Problem to work on - Rewrite all the items below as a numbered list with no blank lines, and leave the pictures out of your answer.

Target position records -
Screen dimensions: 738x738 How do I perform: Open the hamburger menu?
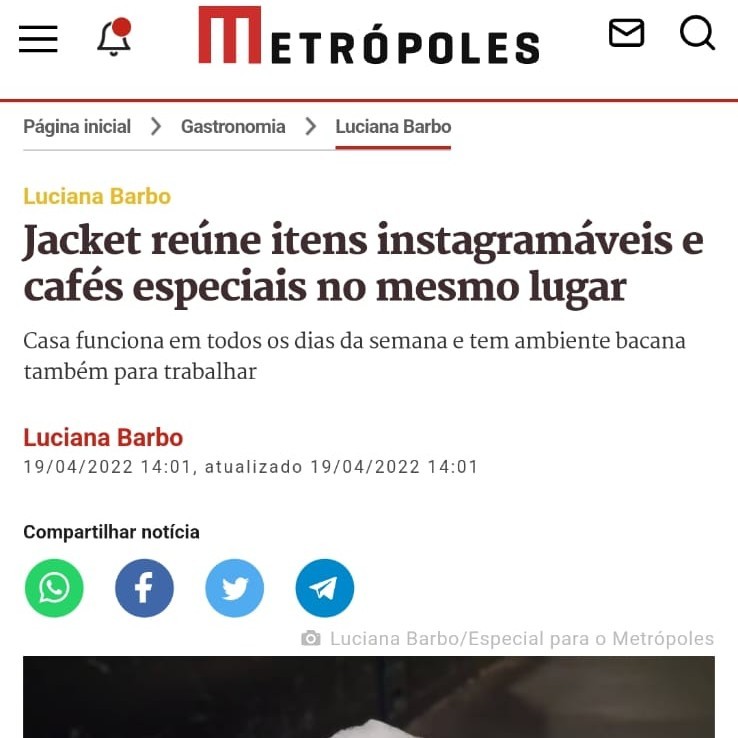point(38,39)
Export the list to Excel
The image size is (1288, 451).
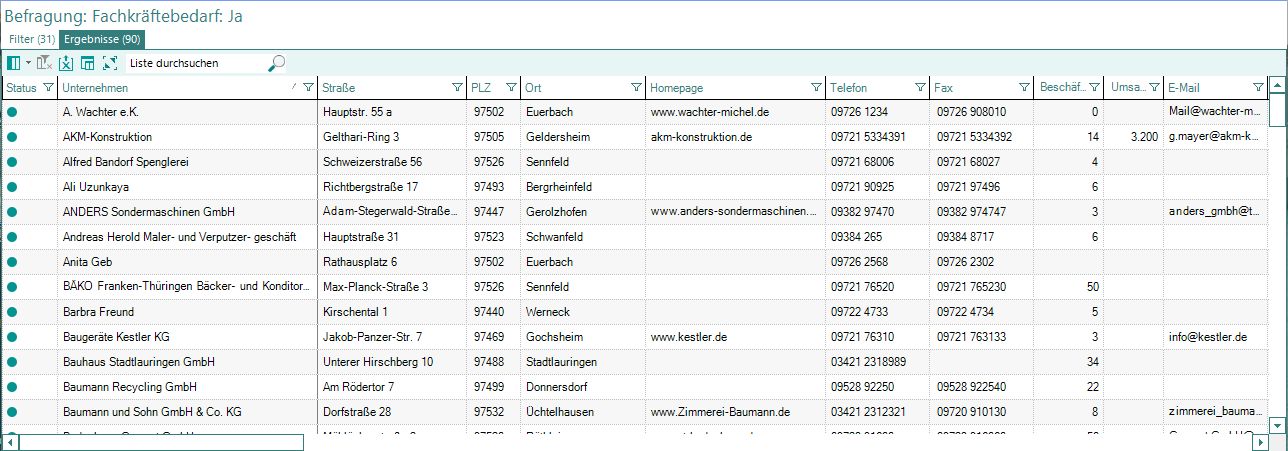(x=66, y=63)
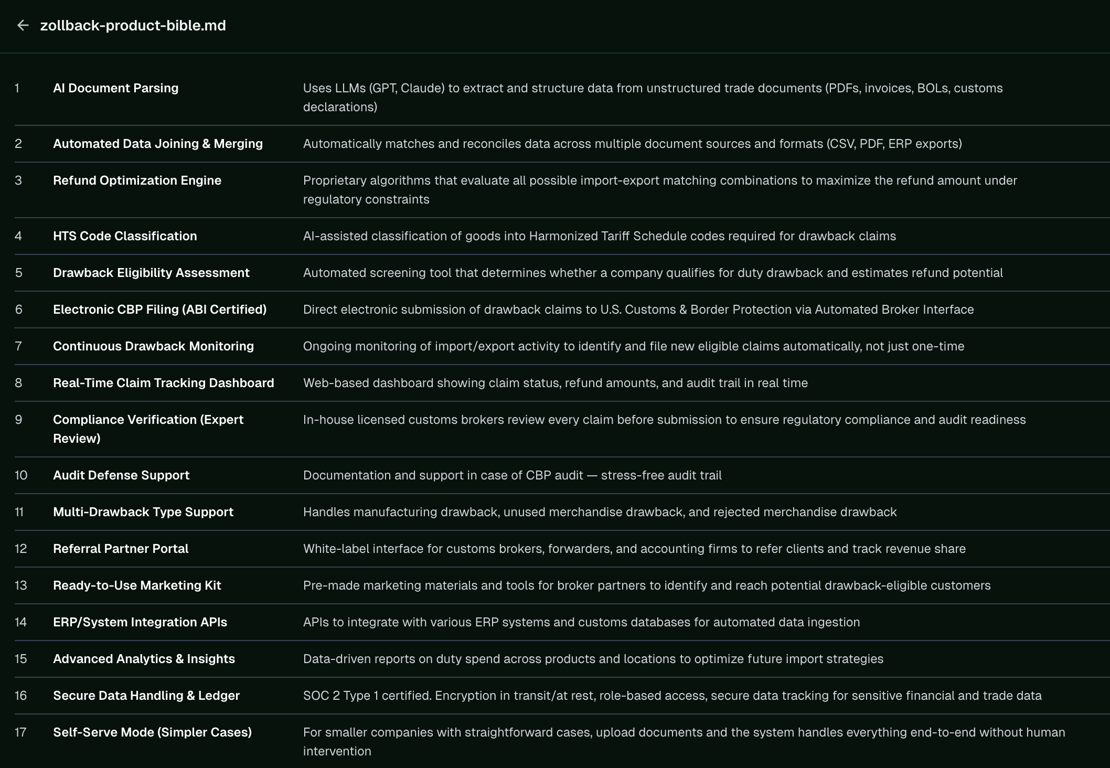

Problem solution -
1. Screen dimensions: 738x738 How do I perform: Open the hamburger menu?
2. point(38,39)
3. Export the list to Excel
4. The image size is (1288, 451).
5. (x=66, y=63)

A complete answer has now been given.